The memorization drills 4-year-old William Nelson were taught by his parents helped police reunite him with his father after his mother was murdered during a home invasion.
Eddie Nelson told ABCNews.com today that his son was able to give police his address and his parents' cell phone numbers after a Maryland couple found him at an Ohio highway rest stop and called 911 hours after his mother had been shot and killed by an intruder who police say is now in custody.
"We've been drilling him with that since he could talk," Nelson said, so that "if he was scared or something, he could do it without thinking."
Jennifer Nelson was found shot to death Friday in the hallway near the front room of their Dayton, Ohio, home.
Police arrested Charlie W. Myers, 22, on aggravated murder charges, after finding a Nelson family car that was reported stolen near his Columbus, Ohio, home.
William's information about the murder and a description of the suspect also helped police, according to Montgomery County Sheriff Phil Plummer.
Plummer said William told police that "a stranger killed his mother.

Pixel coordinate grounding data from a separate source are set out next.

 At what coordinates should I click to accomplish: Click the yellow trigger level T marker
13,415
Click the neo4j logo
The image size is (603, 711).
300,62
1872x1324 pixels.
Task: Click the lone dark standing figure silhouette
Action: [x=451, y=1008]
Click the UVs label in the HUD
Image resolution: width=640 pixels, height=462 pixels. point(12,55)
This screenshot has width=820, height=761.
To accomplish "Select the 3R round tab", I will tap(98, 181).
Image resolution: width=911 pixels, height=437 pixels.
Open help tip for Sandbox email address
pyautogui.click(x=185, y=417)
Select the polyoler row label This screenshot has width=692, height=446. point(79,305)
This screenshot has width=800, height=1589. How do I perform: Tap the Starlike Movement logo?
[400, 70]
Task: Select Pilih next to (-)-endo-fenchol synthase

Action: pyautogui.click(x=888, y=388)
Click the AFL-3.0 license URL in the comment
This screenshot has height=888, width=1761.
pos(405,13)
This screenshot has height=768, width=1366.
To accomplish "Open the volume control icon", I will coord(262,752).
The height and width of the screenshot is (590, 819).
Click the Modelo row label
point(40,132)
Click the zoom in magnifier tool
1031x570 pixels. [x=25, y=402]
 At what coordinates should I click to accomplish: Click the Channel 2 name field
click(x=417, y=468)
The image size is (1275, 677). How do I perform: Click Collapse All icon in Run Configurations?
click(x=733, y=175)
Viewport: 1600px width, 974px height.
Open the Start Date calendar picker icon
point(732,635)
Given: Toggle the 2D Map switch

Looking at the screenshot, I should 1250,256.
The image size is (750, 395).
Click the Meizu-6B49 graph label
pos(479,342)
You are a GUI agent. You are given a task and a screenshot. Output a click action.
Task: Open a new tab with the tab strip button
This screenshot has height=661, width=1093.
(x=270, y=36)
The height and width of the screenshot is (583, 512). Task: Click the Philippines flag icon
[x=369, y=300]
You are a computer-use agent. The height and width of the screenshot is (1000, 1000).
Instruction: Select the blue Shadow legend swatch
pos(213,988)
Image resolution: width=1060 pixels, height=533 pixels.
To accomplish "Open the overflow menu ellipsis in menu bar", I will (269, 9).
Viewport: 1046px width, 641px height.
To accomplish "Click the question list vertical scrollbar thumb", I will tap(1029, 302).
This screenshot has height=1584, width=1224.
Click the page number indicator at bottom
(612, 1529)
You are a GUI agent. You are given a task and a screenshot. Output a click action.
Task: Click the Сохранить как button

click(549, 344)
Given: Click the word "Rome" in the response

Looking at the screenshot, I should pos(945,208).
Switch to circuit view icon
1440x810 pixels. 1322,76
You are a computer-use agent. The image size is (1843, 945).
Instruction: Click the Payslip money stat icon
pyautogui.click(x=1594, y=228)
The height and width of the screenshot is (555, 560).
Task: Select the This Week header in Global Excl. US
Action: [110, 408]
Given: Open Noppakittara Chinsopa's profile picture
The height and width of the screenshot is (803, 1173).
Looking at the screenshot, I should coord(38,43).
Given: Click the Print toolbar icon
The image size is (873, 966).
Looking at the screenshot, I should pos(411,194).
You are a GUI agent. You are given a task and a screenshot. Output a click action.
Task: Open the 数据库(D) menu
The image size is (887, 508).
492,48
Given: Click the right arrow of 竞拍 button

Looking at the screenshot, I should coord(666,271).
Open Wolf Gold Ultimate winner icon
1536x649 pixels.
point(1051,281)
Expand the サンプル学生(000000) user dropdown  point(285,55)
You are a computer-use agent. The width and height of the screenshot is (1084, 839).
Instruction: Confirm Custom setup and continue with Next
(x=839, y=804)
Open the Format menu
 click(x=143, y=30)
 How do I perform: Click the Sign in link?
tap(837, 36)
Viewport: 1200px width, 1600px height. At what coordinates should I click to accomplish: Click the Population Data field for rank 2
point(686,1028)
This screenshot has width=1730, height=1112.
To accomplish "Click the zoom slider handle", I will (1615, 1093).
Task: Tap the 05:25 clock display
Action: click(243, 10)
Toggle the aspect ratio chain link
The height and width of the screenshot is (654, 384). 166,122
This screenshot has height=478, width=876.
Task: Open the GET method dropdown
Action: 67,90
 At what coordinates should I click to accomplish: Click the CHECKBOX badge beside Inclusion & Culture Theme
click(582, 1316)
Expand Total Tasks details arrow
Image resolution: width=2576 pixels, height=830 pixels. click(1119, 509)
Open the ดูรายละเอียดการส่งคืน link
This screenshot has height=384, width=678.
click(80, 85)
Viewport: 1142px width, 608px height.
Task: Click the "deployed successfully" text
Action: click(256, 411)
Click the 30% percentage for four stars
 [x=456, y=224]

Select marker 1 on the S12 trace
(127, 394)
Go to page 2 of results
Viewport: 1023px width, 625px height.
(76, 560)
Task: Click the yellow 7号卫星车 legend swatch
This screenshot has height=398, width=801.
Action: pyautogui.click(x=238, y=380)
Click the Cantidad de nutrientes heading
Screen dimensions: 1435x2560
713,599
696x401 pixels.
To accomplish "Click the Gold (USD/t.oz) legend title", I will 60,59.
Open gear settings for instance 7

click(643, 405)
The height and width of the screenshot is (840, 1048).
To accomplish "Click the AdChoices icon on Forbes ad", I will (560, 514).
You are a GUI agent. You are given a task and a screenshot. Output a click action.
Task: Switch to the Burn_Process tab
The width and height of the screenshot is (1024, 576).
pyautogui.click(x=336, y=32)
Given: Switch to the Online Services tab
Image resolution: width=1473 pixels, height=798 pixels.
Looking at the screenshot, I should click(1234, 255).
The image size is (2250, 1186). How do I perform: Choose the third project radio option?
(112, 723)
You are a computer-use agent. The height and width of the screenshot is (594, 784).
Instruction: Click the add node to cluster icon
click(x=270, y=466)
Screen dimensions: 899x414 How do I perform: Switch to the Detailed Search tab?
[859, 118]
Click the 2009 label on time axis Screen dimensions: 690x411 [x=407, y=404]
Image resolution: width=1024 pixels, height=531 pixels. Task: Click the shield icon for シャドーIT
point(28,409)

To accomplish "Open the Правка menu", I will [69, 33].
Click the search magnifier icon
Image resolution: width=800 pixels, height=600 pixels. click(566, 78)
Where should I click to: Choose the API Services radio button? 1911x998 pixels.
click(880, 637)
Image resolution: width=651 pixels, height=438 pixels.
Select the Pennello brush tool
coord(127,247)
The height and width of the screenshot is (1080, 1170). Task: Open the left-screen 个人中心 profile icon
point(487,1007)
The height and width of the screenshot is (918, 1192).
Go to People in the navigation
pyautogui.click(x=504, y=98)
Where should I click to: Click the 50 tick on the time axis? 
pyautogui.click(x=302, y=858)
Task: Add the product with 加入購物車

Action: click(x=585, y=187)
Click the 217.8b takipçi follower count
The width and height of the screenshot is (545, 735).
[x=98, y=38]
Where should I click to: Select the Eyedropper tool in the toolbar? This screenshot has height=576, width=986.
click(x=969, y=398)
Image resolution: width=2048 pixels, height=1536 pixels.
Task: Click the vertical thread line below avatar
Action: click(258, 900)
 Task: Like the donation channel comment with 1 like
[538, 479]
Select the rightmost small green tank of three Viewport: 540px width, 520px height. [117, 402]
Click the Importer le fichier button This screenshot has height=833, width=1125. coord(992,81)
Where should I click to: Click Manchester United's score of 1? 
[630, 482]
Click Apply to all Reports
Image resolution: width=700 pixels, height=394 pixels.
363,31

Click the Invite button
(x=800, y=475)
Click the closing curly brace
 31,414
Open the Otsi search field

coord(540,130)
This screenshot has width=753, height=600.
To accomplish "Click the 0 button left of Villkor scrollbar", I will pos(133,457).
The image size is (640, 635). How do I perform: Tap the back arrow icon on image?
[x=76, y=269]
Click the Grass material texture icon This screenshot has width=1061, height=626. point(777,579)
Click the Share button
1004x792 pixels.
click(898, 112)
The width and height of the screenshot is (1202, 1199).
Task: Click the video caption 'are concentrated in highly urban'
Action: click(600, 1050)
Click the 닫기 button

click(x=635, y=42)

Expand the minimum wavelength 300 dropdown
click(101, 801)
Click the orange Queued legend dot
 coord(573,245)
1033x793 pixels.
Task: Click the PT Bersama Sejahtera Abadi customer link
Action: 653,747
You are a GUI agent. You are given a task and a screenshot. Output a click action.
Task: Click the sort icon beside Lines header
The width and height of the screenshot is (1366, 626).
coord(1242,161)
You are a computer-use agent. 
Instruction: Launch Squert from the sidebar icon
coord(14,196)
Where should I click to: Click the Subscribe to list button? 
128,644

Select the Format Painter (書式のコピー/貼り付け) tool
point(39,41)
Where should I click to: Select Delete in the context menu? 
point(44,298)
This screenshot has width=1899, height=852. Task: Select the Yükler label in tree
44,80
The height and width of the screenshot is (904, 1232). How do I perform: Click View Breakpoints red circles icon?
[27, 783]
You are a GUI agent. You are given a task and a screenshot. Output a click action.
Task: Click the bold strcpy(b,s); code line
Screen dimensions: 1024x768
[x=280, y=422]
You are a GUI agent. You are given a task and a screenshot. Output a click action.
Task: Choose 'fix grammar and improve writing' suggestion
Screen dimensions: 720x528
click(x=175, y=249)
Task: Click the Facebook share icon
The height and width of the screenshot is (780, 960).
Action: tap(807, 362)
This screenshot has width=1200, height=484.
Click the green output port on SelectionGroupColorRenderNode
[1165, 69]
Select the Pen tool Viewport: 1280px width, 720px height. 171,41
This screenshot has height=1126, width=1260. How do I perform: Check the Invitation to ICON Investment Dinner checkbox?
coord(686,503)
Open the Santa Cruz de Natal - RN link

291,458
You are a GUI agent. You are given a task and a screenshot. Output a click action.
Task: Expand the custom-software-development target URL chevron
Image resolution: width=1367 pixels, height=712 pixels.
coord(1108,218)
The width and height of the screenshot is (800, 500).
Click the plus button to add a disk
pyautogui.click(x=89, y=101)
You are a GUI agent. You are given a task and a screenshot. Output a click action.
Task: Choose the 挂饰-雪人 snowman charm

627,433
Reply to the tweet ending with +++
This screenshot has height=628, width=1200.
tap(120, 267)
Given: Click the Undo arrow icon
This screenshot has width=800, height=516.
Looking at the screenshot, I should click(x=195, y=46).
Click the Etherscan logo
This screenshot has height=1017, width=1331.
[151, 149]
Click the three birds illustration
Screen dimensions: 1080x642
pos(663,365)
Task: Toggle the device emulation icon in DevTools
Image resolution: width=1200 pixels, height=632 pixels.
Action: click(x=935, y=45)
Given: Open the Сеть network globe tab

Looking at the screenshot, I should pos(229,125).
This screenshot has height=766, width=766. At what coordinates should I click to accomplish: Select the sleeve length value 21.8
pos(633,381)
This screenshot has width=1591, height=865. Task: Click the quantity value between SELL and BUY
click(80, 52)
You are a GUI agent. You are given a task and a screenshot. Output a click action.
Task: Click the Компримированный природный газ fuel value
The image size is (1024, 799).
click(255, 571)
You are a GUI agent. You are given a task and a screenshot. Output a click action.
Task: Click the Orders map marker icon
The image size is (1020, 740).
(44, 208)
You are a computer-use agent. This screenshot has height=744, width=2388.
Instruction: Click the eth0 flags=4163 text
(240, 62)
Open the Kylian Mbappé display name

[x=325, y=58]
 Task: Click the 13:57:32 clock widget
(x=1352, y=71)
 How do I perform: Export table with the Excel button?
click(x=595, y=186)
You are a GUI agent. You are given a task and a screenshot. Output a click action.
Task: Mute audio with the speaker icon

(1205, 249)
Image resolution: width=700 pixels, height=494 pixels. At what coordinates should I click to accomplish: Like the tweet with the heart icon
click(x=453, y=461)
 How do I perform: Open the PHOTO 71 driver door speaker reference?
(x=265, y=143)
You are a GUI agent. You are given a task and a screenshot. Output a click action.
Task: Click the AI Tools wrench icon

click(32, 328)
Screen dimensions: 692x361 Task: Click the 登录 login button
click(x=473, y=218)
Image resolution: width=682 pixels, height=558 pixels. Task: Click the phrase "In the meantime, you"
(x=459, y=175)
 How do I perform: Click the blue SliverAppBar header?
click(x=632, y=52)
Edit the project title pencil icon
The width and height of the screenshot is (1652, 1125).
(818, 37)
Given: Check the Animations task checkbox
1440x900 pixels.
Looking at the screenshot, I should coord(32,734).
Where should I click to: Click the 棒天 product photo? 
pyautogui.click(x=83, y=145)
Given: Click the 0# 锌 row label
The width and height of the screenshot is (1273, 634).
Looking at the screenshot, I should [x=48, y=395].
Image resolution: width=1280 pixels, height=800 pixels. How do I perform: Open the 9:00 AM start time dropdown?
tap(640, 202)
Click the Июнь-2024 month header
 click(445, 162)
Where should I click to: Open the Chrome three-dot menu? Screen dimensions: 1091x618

He's a very intelligent young man, luckily."
Myers "implicated himself " in the crime, Plummer told ABC News.
William is now home with his father after being examined at a children's hospital, while police continue their investigation.
Plummer said Myers will likely face more charges, including kidnapping, when the sheriff's office takes the case to prosecutors Tuesday. Two other suspects were questioned and may face conspiracy charges, Plummer said, but police believe Myers acted alone during the actual home invasion, murder and kidnapping. It was not immediately known if Myers has a lawyer.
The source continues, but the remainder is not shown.